Jerry Collins
Jerry Collins’ fatal accident is a stark reminder that there’s one form of sudden death to which we’re all susceptible.
We think of death on the roads as something that happens to other people. But when that other person is someone we feel we know, it rams home the reality that we’re all in harm’s way out there.
Road fatalities occupy an odd, contradictory place in the culture. On one hand, they’re background noise, a staple of the daily news that we skip over or fast forward through. Then something like this reminds us that death on the roads is random and democratic and youth, fame, robust health and a sculpted torso provide little protection.
When a famous person, particularly a young one, dies in a road accident, we dwell on the banality of it: they died getting from A to B, doing what almost everybody does almost every day.
Many road accidents are malign coincidences: if only they’d gone the usual way, if only they hadn’t gone through that orange light, if only the other driver’s phone hadn’t rung at that particular moment, they wouldn’t have been in the wrong place at the wrong time.
Road deaths reverberate through the culture, from Lawrence of Arabia on his motorbike swerving to avoid boys on bicycles in the English countryside to John Nash, the man with the beautiful mind, thrown from a taxi on the New Jersey turnpike; from James Dean in his souped-up Porsche to Princess Diana fleeing the paparazzi in her chauffeur-driven Mercedes.
Two towering figures in modern art and thought, American artist Jackson Pollock and French writer Albert Camus, died in car accidents, while the death of Mary Jo Kopechne at Chappaquiddick in 1968 forever tarnished the Kennedy brand and probably changed the course of history.

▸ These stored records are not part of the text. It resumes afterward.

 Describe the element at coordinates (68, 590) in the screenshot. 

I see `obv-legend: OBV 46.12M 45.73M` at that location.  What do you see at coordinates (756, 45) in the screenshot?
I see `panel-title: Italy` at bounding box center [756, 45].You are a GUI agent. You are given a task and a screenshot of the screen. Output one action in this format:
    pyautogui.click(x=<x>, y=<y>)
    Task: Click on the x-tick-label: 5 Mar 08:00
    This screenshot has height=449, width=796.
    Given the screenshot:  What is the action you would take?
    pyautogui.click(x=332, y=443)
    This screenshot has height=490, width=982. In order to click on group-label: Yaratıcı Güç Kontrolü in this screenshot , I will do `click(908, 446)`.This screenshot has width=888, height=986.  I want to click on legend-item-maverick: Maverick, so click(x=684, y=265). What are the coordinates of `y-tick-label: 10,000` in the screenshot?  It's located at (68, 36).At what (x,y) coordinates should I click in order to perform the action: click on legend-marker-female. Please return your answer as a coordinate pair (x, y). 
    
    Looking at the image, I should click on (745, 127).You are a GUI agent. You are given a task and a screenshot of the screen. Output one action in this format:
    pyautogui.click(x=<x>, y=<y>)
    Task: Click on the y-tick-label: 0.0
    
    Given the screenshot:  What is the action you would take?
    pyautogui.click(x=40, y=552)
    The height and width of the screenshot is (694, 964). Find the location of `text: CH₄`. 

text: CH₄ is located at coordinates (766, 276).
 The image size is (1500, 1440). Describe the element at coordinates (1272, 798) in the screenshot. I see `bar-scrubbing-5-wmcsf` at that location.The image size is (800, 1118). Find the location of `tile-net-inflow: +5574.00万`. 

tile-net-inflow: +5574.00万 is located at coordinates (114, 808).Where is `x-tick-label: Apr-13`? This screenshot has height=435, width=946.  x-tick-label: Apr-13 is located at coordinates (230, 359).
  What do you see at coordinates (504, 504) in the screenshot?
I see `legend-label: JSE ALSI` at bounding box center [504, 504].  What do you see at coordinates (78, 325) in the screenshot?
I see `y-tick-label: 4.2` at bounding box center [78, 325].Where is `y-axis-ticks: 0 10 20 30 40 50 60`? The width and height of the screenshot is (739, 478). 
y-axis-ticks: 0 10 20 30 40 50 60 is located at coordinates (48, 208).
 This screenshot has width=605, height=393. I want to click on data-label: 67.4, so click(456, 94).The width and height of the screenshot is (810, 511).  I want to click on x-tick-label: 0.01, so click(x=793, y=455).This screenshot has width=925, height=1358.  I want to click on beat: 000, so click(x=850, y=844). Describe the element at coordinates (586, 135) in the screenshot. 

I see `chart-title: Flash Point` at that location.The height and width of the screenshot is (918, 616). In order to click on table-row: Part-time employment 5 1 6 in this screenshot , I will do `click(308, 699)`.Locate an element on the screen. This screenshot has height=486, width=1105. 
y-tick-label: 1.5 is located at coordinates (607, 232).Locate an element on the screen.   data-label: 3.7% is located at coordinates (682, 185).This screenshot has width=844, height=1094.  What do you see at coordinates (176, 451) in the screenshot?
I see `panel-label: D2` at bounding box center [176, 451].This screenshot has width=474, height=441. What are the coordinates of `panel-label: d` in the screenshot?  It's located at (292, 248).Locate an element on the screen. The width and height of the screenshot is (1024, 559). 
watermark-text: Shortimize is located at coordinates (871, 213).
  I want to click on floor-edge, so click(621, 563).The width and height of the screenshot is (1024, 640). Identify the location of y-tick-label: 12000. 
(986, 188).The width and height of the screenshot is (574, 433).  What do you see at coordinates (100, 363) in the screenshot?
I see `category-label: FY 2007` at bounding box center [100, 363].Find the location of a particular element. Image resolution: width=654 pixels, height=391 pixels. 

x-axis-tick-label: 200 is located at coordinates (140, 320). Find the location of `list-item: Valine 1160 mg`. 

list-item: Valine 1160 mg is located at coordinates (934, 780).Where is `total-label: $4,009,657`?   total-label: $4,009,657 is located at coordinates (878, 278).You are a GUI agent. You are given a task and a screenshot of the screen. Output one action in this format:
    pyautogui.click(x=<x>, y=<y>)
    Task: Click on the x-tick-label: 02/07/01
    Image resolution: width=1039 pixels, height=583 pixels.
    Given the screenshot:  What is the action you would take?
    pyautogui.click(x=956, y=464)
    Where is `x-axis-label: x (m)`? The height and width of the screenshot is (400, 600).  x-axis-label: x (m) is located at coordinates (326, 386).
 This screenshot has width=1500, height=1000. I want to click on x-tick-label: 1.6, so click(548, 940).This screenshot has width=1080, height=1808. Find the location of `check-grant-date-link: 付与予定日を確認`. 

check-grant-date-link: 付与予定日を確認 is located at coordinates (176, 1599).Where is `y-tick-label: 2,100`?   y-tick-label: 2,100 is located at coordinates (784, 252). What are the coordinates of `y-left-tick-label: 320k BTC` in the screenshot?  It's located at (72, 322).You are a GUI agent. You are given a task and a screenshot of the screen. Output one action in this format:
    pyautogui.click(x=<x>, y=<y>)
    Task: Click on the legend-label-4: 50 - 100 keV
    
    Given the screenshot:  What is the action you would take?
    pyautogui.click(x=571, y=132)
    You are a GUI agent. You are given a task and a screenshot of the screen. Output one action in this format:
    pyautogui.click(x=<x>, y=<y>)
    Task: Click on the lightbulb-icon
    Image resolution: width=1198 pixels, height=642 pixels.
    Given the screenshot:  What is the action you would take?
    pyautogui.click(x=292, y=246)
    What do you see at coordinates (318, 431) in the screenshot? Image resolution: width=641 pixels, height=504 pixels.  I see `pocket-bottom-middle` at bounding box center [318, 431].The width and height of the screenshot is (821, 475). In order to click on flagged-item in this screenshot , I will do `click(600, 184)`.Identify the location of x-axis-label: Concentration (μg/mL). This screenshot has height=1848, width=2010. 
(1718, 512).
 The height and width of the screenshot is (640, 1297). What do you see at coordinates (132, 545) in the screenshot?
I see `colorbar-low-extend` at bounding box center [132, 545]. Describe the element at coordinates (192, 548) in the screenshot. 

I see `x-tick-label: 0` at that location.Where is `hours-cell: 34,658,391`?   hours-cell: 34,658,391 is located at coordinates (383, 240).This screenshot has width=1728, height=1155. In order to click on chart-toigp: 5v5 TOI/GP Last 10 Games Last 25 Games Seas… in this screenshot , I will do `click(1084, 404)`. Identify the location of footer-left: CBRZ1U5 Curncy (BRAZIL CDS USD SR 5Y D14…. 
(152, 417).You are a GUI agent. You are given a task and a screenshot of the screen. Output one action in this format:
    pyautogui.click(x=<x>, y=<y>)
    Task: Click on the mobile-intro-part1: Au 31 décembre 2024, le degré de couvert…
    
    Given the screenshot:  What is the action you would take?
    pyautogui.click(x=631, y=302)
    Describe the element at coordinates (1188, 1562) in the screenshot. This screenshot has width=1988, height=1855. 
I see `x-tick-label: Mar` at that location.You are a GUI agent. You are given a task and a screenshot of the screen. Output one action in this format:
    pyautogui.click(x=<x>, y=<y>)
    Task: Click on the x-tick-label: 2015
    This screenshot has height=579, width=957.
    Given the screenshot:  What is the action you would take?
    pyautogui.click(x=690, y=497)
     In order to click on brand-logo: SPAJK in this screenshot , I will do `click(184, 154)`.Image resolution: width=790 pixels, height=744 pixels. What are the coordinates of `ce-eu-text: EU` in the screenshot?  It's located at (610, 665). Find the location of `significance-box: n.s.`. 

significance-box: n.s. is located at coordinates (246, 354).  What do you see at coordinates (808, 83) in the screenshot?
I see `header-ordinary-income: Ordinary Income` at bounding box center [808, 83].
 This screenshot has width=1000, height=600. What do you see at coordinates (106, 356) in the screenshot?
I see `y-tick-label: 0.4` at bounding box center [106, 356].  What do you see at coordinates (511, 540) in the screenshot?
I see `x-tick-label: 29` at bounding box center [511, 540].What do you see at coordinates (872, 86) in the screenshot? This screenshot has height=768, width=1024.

It’s probably not surprising that many racing drivers have died on the roads, as opposed to on the track, but the circumstances vary.
In 1958 Mike Hawthorn became the first British Formula One world champion, then promptly retired having been shaken by the death in competition of a fellow driver. Six months later he was killed while racing his Jaguar against a friend’s Mercedes on the A3 Guildford bypass.
Mike Hailwood, one of the few to race cars and bikes to Grand Prix level, was on his way to get fish and chips when a truck made an illegal turn.
Hailwood, 40, had told friends he’d been warned by a South African fortune teller that he’d be killed by a truck before he turned 40.
There are socio-cultural footnotes like porn star Linda Lovelace who transformed oral sex into an endurance event cum performance art, and Dominican playboy Porfirio Rubirosa whose little black book read like the guest list for an Academy Awards after-party: Marilyn Monroe, Rita Hayworth, Ava Gardner, Judy Garland and so on, ad nauseam. He was supposedly so well endowed that Parisian waiters referred to those ridiculously large pepper grinders as “Rubirosas.”
There are strange and bitter ironies, like Argentinean boxer Carlos Monzon, for seven years the undisputed world middleweight champion, whose long history of domestic violence culminated in an 11 year jail term for murder. He died in a road accident while on weekend furlough.
Or Buford Pusser, the youngest sheriff in Tennessee history and portrayed by Dwayne ‘The Rock’ Johnson in the movie Walking Tall. Pusser survived seven stabbings and eight shootings only to die driving his Corvette away from the county fair.
Or Gerhard Barkhorn, the second greatest fighter ace of all time, who survived 1,104 combat sorties during World War Two only to perish on an autobahn near his home. Or Fast and Furious star Paul Walker, a passenger in a Porsche travelling fast and furiously to his high performance vehicle shop.
And Camus, whose message is that there is no God, no rhyme or reason, no meaning of life and therefore life is about coming to terms with that and keeping going. He died with an unused train ticket in his pocket after accepting a last minute offer of a lift.
Collins, a poor immigrant boy who grew up hard on the meanest of Porirua’s mean streets and battled demons while becoming a sporting great and citizen of the world, would have related to Camus’ words:
To correct a natural indifference, I was placed halfway between misery and the sun. Misery kept me from believing that all was well under the sun, and the sun taught me that history wasn’t everything.